O apêndice, muitas vezes visto como inútil, é objeto de nova leitura científica. Biólogos revisitaram a história evolutiva do órgão e mostram que ele surgiu de forma repetida em mamíferos, não por acaso, mas como resposta a diferentes ambientes.
A pesquisa reúne ecologia comportamental, biologia e história para compreender a função do apêndice. Ao contrário da visão clássica, o órgão não é apenas um resquício; ele parece ter sido reinventado pela evolução em várias linhas ao longo de milhões de anos.
Origem e evolução repetidas
O apêndice é uma pequena bolsa que se conecta ao intestino grosso.
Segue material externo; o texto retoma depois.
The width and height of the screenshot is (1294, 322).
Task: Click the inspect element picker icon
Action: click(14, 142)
Sua forma varia amplamente entre espécies, apontando modularidade evolutiva. Em alguns primatas, é longo e cilíndrico; em marsupiais, curto ou em formato de funil; em roedores, diferente ainda.
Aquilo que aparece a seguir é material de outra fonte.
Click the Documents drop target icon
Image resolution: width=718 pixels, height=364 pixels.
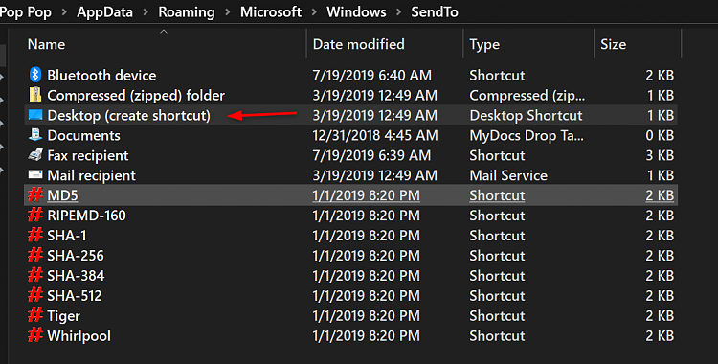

Estudos comparativos indicam que estruturas semelhantes evoluíram de forma independente em ao menos três linhagens distintas de mamíferos. Uma revisão mais ampla aponta a ocorrência de pelo menos 32 origens independentes em 361 espécies, sinalizando evolução convergente.
Funções propostas
Do ponto de vista imunológico, o apêndice abriga tecido linfóide que contribui para monitorar a microbiota intestinal, especialmente na infância. Esse tecido ajuda a amadurecer o sistema imune e participa da imunidade mucosa, associada à produção de anticorpos.
Outra hipótese aponta que o órgão pode servir como refúgio microbiano, protegendo bactérias benéficas durante infecções gastrointestinais. Essas espécies de micróbios podem facilitar a recolonização do cólon após a recuperação.
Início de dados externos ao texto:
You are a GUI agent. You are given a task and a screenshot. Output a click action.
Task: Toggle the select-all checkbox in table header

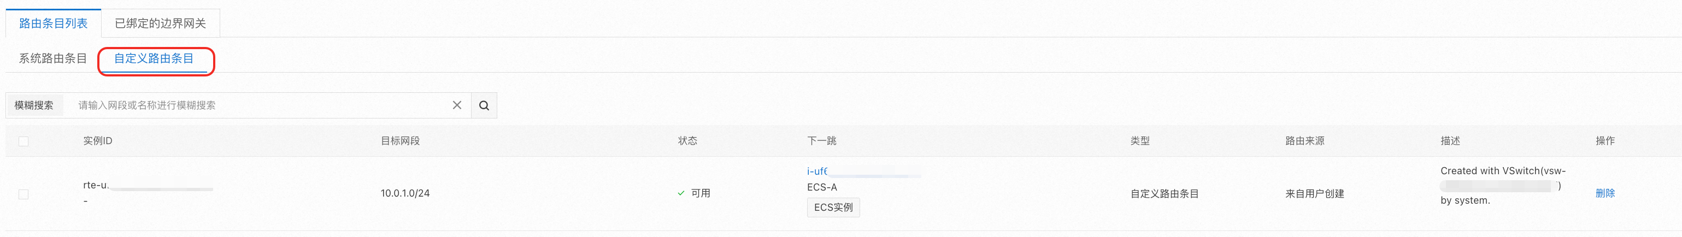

Impactos na fertilidade e no presente
Alguns levantaram a dúvida sobre a relação entre apendicectomia e fertilidade, mas grandes estudos não indicam queda na capacidade reprodutiva; em alguns casos, há até leve aumento nas taxas de gravidez. Assim, a remoção do apêndice não costuma afetar a fertilidade.
Na medicina moderna, o risco de apendicite torna a remoção uma opção responsável quando necessária. Embora o órgão tenha um passado evolutivo marcante, suas funções hoje são mais modestas, e a cirurgia continua sendo o manejo clínico comum diante de inflamação.